Use the above tips as a starting point, but it’s important you work closely with an IT specialist with experience in securing processing systems to help protect your systems.
Making data security a top priority
You—as well as your payments processor—must make data security a top priority at all times to ensure you are processing electronic payments securely. Here are a few of the technologies that today’s top processors offer to help protect your and your customers’ sensitive data:
- Encryption. This technology protects sensitive data as it travels across the network during the course of the transaction. Instead of transmitting plain text containing sensitive data such as the card number, this technology encrypts the data while it is in transit. In this way, if a fraudster intercepts the data at any point in the transaction process, the data will be useless since it is not the actual sensitive payment data. The data is not decrypted until it reaches the final destination (often the acquiring bank) for settlement.
- Tokenization. This technology also protects sensitive data so that, if intercepted, it is useless to hackers. Instead of using true data, this technology replaces the card number with a “token.” Only the token is transmitted across the network to complete the transaction, rather than the true payment data. In this way, if a hacker gets his hands on the payment data he will only have a token—useless when he attempts to authorize a fraudulent transaction. Tokenization protects data at rest and is especially useful for recurring payments.
- EMV chip cards. As discussed above, EMV chip cards help prevent fraud by generating unique payment data for each transaction. It's important to note that EMV technology helps to reduce card-present fraud but does not protect against card-no-present fraud, such as online transactions. As with encryption and tokenization, stolen EMV transaction data cannot be used to successfully initiate subsequent transactions.
Processors, the card networks and other players in the payments industry are constantly working on developing new technology that protects sensitive data. Speak with your payment processor to see what other data security measures they offer that would be helpful to your business type and systems.
Making sure your physical security is up to snuff
You might spend a lot of time and effort securing your computers, systems and networks—but are your employees trained on how to implement security in their day-to-day tasks? Here are some ways you can help secure payments at your business with physical security:
- Regularly inspect your POS terminals, card readers and PIN pads to ensure they have not been tampered with. Devices such as card skimmers can be easily attached to these devices to enable fraudsters to capture valuable payments data.
- Train your front-line staff to never write down full card numbers and related sensitive data, for any reason. Don’t risk leaving such information in plain view of the public.

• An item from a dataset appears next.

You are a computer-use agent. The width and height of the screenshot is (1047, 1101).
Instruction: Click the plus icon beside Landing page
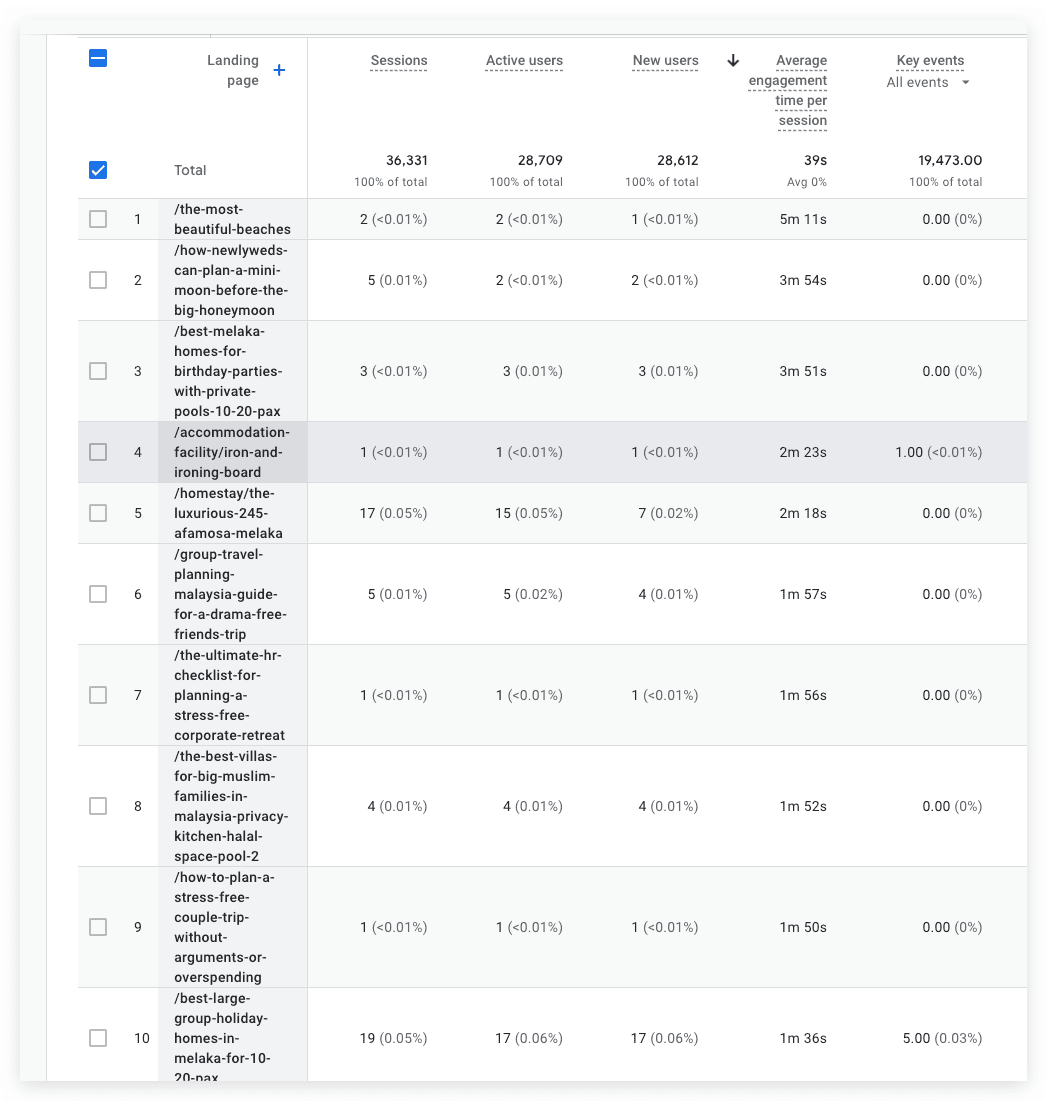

When it comes to your back-office staff, make sure they avoid printing reports with full card numbers, for example, except with absolutely necessary for their job task. And then, require that they immediately shred and destroy the document.
- Teach your staff the tell-tale signs of fraudulent cards. Here are some indicators to watch out for:
- Font of the printed card number that is not lined up or unevenly printed
- Magnetic stripe that appears to have been purposely damaged, forcing your associate to key enter the card number
- No signature on the back of the card – always require your associates to check for photo identification before running a payment card
Use the guidelines above to help protect your business with a merchant account that provides you with secure payments. Nothing is more important to the growth and success of your business that protecting your reputation and brand through secure credit card processing.